先是看到宴苏此刻眼中的自己:严严实实卷在被子里,唯一露着的一双眼睛,乌黑湿润,楚楚动人。
然后感觉到了宴苏此时的心情:他觉得面前的人类很可爱,很像那种碰一碰就会躲进糖纸里的,浑身都散发着甜味的小兔奶糖。
作者有话说:
非常感谢大家对我的支持,我会继续努力的!
第55章 苦难灾厄之花
“一样吗?”宴苏好奇的询问声把他从怔愣中唤回神。
“一、一样。”许寒星连忙结巴回道。
作为一个男性, 且从外貌到性格,任何一处都完全称不上柔软甜蜜的许寒星,根本没想过竟然有一天, 会被用「兔子」「奶糖」「甜甜的」这些词来形容。
但对方是宴苏,对「甜」的判断标准和人类不一样, 好像也正常。
许寒星莫名想起之前那个梦里,宴苏说「你太甜了, 我舍不得吃掉」, 感觉脸上瞬间像火烧一样。
宴苏收回手后就没再摸他额头, 又重新确认一遍,是不是完全不疼了,得到肯定答案后就退回了自己之前躺的位置。

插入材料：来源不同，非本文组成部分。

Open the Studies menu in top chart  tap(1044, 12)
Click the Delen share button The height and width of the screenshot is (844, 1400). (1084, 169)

而由于刚刚的治疗,许寒星整个脑子都清凉舒适,并且临时起意的那一秒非特殊模式下的共享感知, 也并没给他带来更多负担。
可骤然被「奶糖」戳到,他现在心跳不已, 睡意全无。
见宴苏又开始刷网页玩了, 许寒星鼓了半天勇气,也没敢往床中间挪挪,也不敢主动提议聊天,于是就侧躺着, 默默看宴苏映着全息屏微光的侧脸和手指。
“好看吗?”宴苏并没扭头,却突然问。
“蛤?”许寒星看得正出神,脑子想东想西的,忽然被抓到偷看, 吓了一跳。
宴苏转过眼睛瞄了他一眼, 目光里却没有责备, 仍然隐隐含笑,像在看什么可爱事物似的。
“好看,”许寒星得了点勇气,羞惭地诚实道,“脸和手、和身体,都好看,还有气质……”与他从小认为的「神明」该有的样子一模一样。

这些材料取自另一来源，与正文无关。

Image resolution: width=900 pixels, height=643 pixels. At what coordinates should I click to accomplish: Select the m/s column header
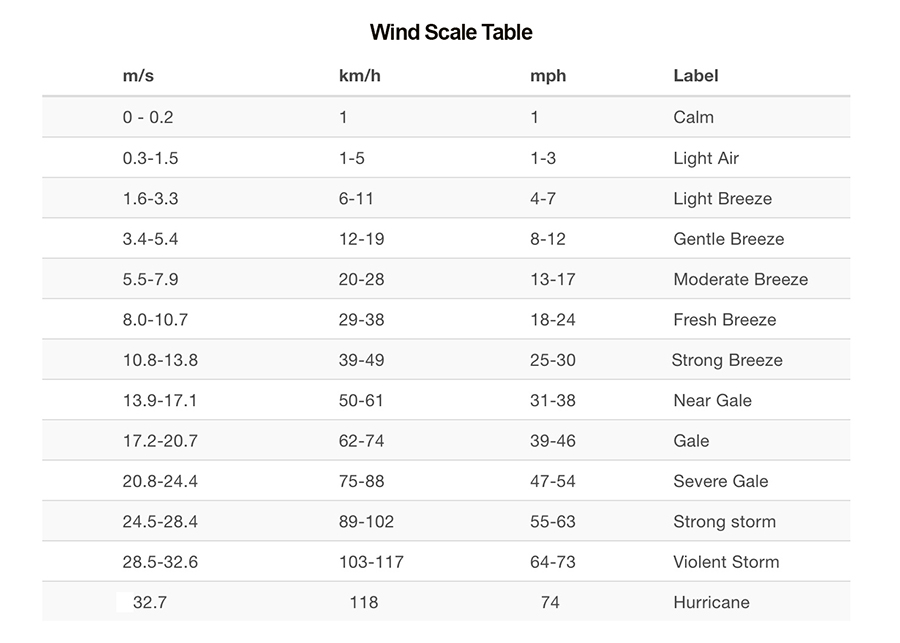137,76
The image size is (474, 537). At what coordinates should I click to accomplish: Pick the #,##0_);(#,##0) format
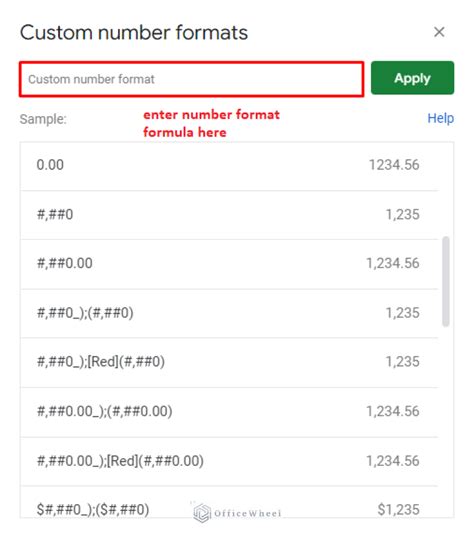pos(229,313)
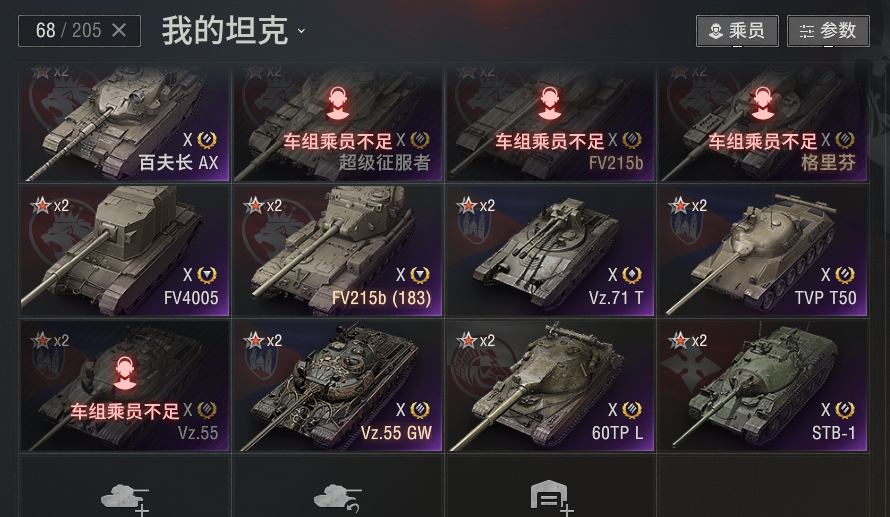Expand the 我的坦克 dropdown arrow

301,31
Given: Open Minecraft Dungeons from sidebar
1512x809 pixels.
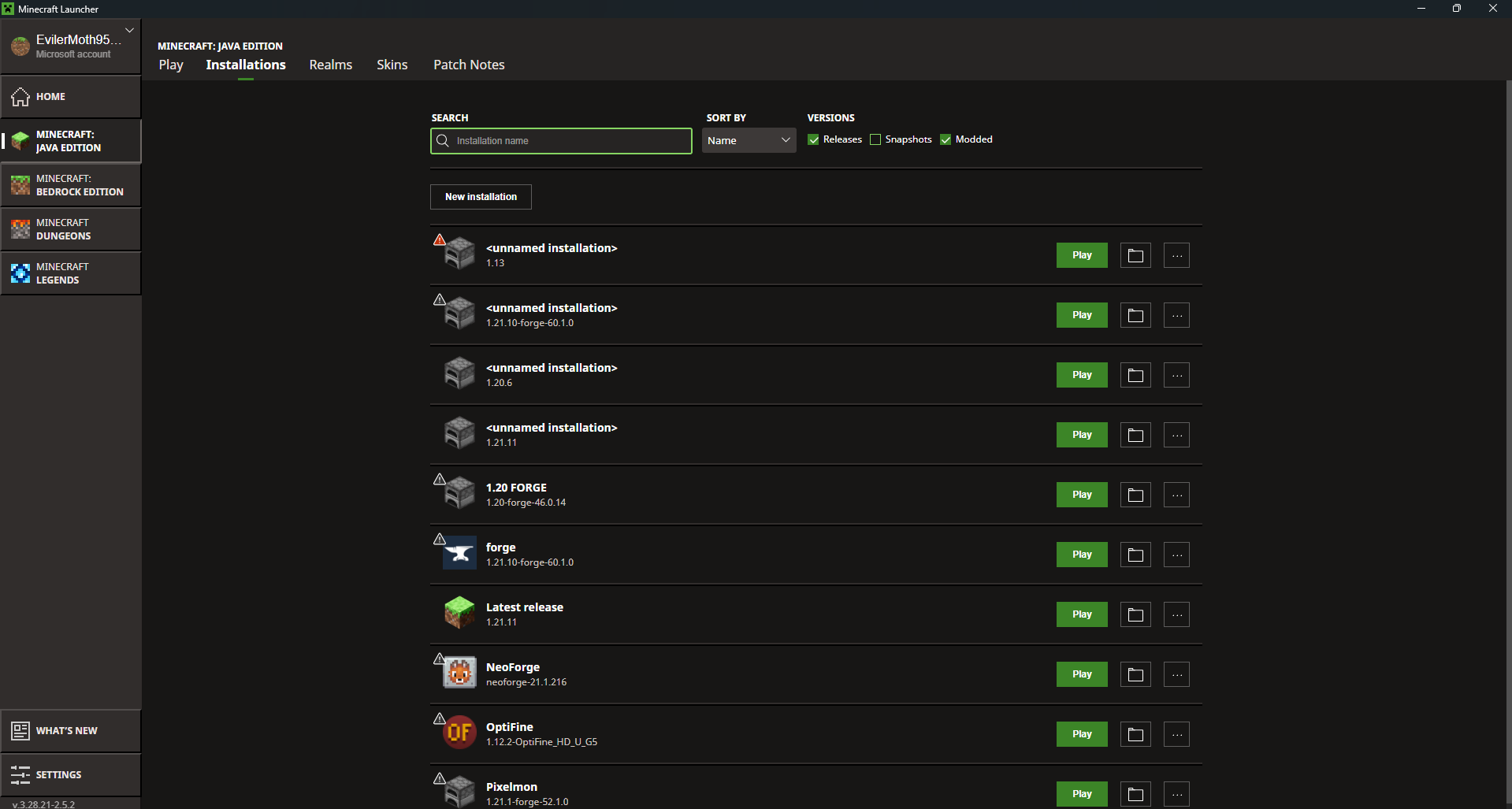Looking at the screenshot, I should pos(71,229).
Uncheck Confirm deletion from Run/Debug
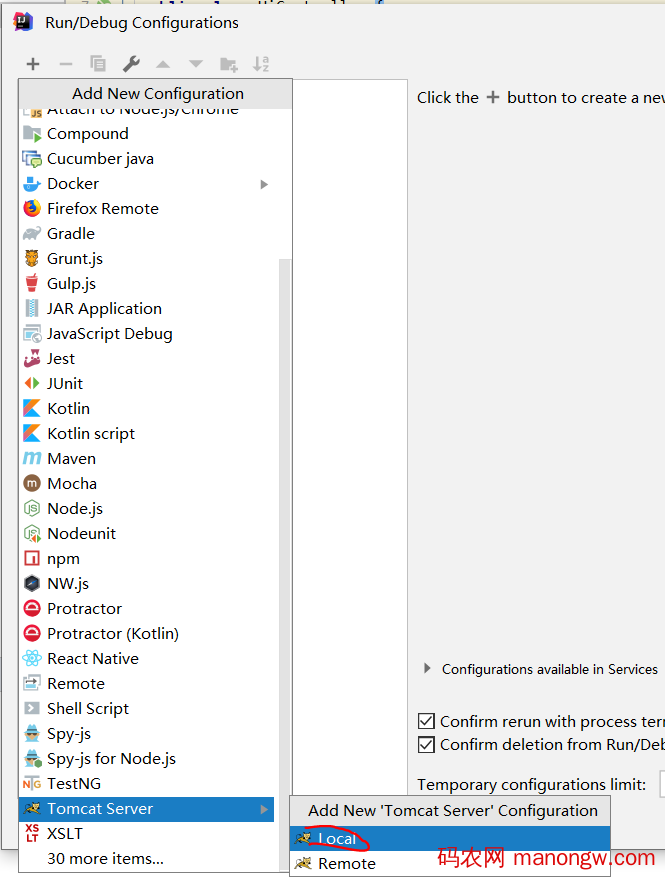665x880 pixels. tap(426, 744)
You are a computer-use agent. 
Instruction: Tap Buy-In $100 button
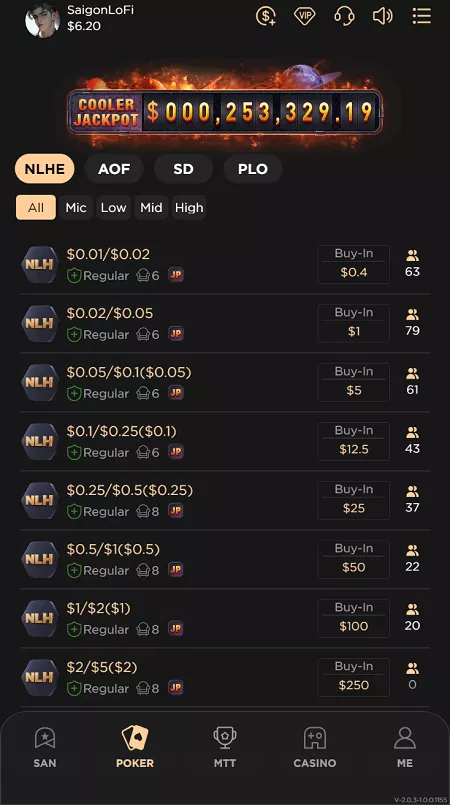[354, 618]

后半句没说出口,但明明白白写在表情和语气里,也明明白白地传达给了宴苏。
“呃……”从来都是宴苏冲别人打直球,这还是第一次被反过来如此直白的夸奖。
但还没对此做出反应,宴苏就忽然从这句赞美他颜值的话里,想起一件差点被遗忘的事。
他眼里的笑意褪去些,恢复成面对大多数人类时常用的那种,表面温和,目光却有些淡漠的神态,关了全息屏幕。